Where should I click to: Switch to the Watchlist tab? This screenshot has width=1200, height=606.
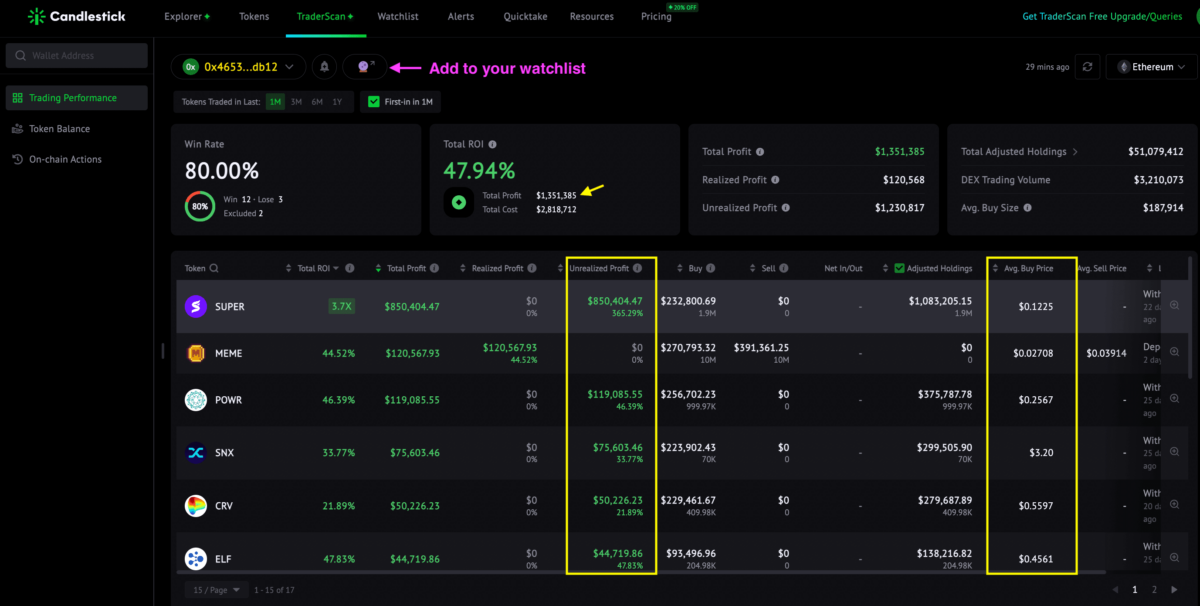pos(398,17)
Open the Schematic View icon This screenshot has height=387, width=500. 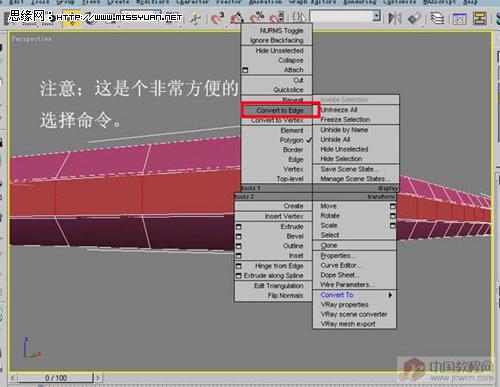coord(480,18)
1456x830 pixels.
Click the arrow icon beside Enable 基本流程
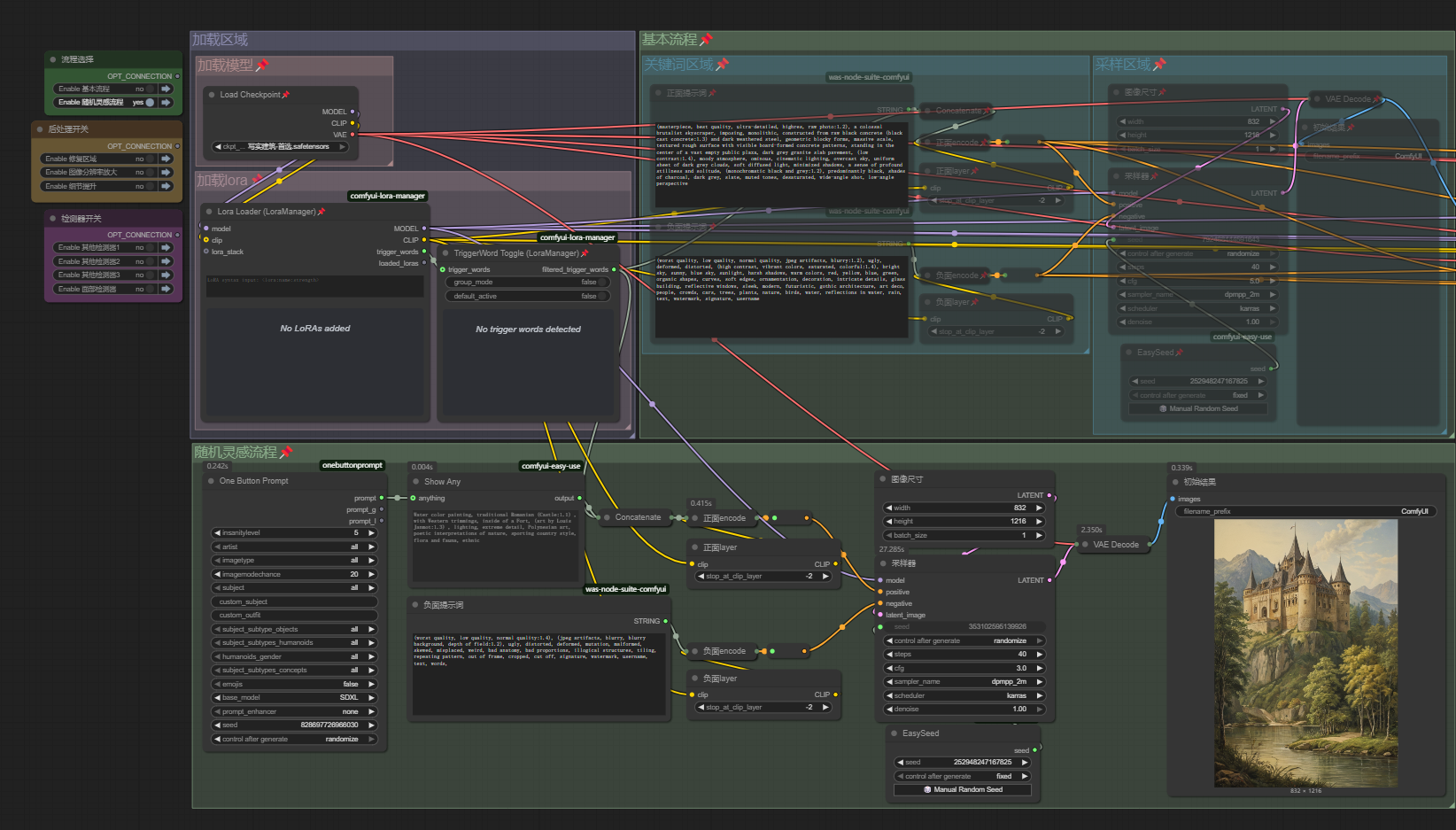[166, 89]
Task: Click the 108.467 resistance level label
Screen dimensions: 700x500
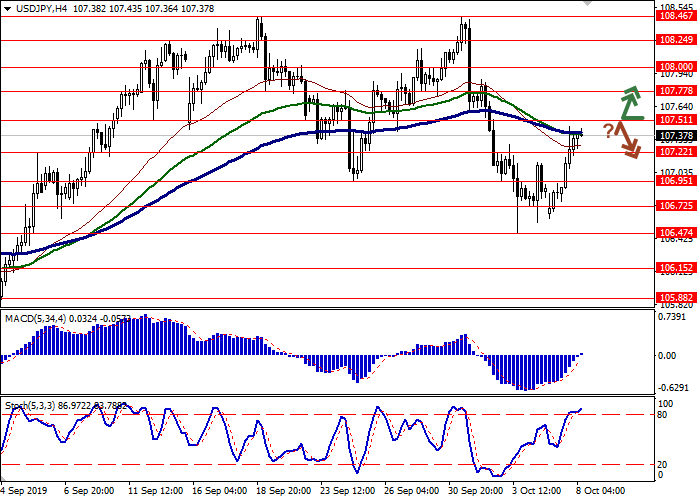Action: point(672,16)
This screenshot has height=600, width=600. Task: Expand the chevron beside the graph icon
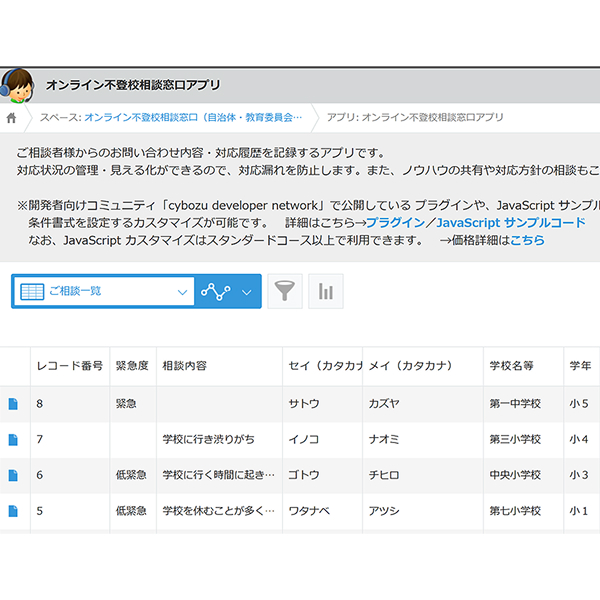click(x=247, y=292)
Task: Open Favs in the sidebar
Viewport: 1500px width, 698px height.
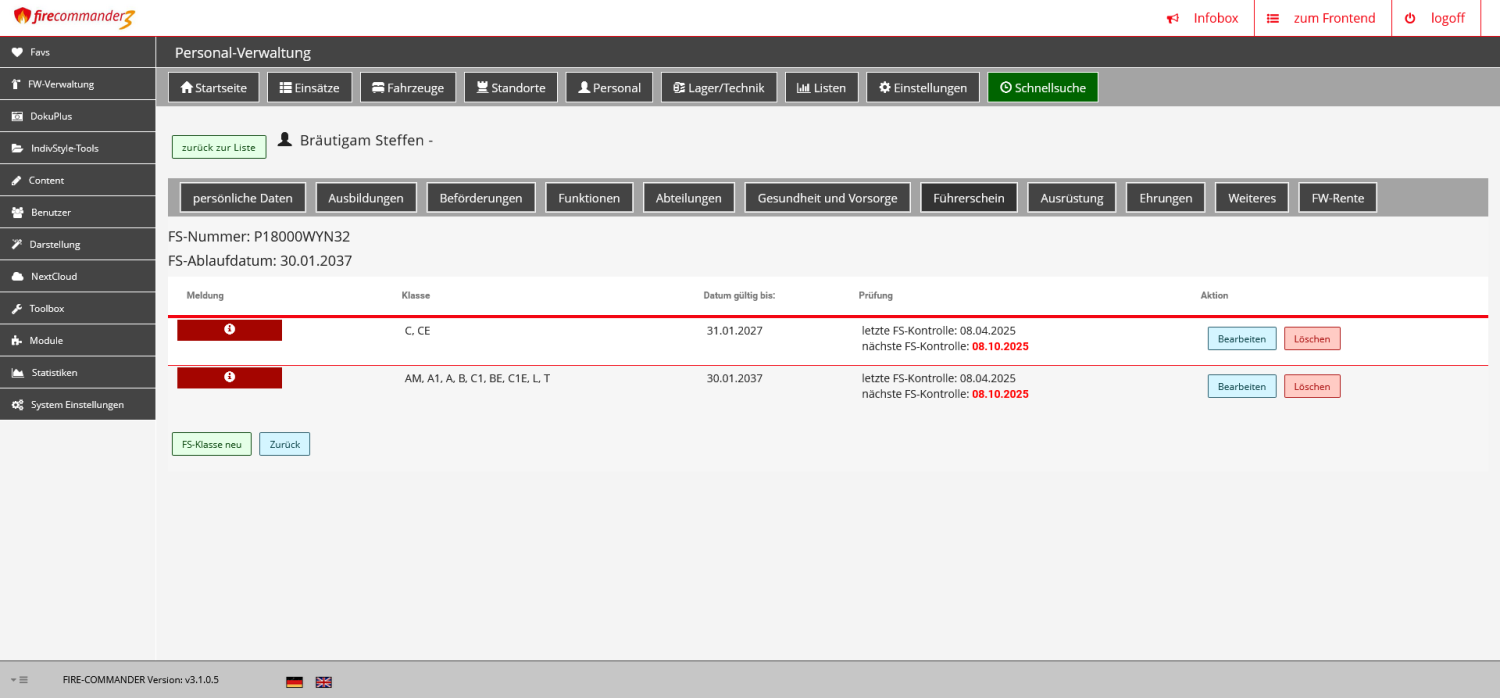Action: click(40, 52)
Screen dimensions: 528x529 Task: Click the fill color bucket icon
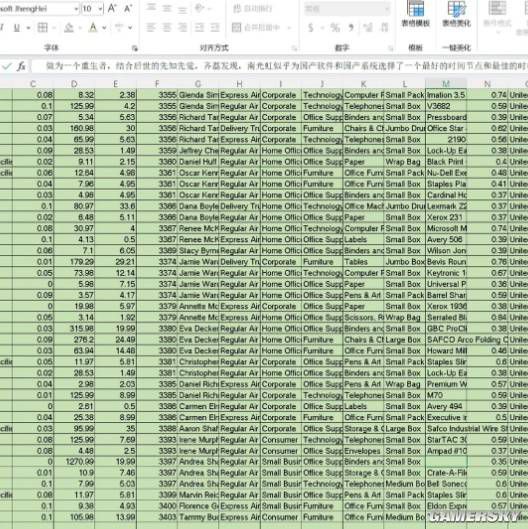[69, 28]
• • • •
◆ Work task
Beginning with the line that holds "Task: Click the 108.467", output each line to the end of the material above, exactly, omitting the pictures.

◆ Your solution
Task: Click the 108.467 resistance level label
Screen dimensions: 700x500
Action: point(672,16)
This screenshot has height=600, width=600. Task: Expand the chevron beside the graph icon
click(x=247, y=292)
Task: Open Favs in the sidebar
Viewport: 1500px width, 698px height.
Action: click(40, 52)
Screen dimensions: 528x529 Task: Click the fill color bucket icon
[69, 28]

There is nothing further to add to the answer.